One of the most common-sense solutions is a National Energy and Resource Corridor—a dedicated infrastructure network that allows for the efficient transport of energy, minerals, and other critical resources across the country. Instead of every project facing jurisdictional battles and costly delays, a coordinated, pre-approved corridor would streamline trade and investment, ensuring that Canadian products reach both domestic and international markets without unnecessary obstacles. It would also provide a foundation for future development—whether in oil and gas, renewable energy, or critical minerals—giving businesses and investors the certainty they need to support long-term growth.

We see the need for this in our supply chains, where businesses deal with costly delays just trying to move products between provinces. We see it in our labour markets, where skilled workers face unnecessary barriers to working in other regions of the country. And we see it in national infrastructure projects that could benefit all Canadians but get tangled in red tape.

These inefficiencies cost our economy billions of dollars every year—money that should be driving investment, innovation, and job creation instead of being lost to unnecessary restrictions.

 

In normal times, this would be frustrating. In today’s economic and geopolitical climate, it’s reckless. The global marketplace is shifting, and Canada must be ready to meet the challenge. Instead of being held back by internal divisions, we need to work together to make Canada a stronger, more self-sufficient, and more competitive trading nation.
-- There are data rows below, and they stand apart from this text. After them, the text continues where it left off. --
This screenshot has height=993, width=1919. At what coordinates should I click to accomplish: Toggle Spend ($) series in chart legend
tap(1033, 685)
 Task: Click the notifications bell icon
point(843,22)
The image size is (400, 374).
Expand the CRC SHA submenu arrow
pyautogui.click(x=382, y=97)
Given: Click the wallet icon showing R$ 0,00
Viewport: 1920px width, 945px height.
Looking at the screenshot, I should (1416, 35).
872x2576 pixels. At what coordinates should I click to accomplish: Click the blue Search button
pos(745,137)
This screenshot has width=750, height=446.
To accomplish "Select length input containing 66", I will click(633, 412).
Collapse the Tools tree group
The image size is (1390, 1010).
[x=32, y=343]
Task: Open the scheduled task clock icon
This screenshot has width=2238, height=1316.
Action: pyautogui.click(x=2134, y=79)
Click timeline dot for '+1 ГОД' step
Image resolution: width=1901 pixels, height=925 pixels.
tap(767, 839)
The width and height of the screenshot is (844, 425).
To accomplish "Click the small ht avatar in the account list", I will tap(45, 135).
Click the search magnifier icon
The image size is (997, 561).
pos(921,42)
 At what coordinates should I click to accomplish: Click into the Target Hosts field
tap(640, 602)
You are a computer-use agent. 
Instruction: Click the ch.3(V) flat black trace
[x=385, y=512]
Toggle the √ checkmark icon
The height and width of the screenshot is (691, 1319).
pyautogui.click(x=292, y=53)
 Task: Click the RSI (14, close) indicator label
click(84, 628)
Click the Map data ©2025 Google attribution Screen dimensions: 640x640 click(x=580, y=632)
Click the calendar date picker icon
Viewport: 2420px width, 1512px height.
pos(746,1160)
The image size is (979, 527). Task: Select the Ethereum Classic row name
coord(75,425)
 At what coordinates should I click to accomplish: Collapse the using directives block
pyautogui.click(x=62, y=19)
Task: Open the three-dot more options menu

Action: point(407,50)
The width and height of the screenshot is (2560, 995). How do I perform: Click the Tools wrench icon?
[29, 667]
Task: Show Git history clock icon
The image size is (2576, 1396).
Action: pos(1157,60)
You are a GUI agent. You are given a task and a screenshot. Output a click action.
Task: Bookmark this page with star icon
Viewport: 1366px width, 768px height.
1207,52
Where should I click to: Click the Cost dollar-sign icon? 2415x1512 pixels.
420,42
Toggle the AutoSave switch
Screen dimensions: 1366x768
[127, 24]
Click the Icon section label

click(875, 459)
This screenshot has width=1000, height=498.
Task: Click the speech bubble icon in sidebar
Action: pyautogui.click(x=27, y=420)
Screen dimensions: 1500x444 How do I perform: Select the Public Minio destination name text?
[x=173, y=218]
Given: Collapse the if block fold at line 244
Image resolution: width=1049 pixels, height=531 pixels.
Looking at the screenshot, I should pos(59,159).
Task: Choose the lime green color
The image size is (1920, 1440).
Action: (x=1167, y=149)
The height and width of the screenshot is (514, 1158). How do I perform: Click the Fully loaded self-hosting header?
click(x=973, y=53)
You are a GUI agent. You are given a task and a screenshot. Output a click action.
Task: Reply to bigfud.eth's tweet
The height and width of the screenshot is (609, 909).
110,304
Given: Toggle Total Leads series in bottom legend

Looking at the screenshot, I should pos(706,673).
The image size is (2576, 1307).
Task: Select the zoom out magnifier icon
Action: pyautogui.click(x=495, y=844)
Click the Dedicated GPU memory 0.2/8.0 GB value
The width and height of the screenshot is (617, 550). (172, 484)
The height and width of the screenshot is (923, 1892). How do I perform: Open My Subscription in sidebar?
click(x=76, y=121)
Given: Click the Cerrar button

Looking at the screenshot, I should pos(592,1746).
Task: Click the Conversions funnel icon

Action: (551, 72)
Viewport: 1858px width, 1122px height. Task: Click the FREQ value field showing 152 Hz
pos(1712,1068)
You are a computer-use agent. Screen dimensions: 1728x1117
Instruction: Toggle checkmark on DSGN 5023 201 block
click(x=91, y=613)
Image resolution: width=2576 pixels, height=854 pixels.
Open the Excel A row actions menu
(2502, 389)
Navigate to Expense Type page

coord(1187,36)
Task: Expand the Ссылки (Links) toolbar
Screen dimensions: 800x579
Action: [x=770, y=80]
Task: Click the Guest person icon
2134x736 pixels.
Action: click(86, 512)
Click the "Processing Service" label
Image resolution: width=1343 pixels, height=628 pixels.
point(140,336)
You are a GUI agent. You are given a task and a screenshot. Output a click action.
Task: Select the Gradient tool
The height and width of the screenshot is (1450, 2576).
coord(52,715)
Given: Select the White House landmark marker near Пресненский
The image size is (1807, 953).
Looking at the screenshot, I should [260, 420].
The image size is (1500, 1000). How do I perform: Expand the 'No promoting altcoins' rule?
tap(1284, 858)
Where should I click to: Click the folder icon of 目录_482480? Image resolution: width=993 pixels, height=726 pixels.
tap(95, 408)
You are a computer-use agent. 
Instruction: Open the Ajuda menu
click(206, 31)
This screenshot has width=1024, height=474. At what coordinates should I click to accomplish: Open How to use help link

We’ve proven that cooperation is possible when it’s absolutely necessary. Now, we need to treat it as a permanent priority, not just a temporary fix during a crisis. This is not just about economic efficiency—it’s about Canada’s ability to stand strong in a changing world.

There is no reason why a Canadian business should have to navigate different rules and restrictions just to expand into another province. There is no reason why a worker should have to requalify to do the same job in a different part of the country. And there is certainly no reason why major projects that create jobs and economic growth should be stalled for years over jurisdictional disputes.

A crisis like this is a terrible thing to waste. The global economy is shifting, and Canada has a choice. We can cling to outdated provincial protectionism and regulatory inefficiencies, or we can remove these barriers and finally build a true national economy. We can keep acting like crabs in a bucket, pulling each other down, or we can recognize that our strength lies in working together. Instead of standing in each other’s way, we should be celebrating each other’s strengths and ensuring that every region of the country can contribute fully to our shared prosperity.

Canada has faced major challenges before, and we’ve always been at our best when we face them as a united country. Now, more than ever, we need to tap into that spirit—not just to fix today’s problems, but to prepare for whatever surprises the future holds. The time for provincial rivalries, excessive regulation, and economic inefficiency is over.

It’s time to break free from the bucket and move forward as a stronger, more competitive, and more resilient Canada.

 


Lynn Exner is a spokesperson for Canada Action, a volunteer-initiated grassroots group dedicated to promoting natural resource development and economic growth in Canada.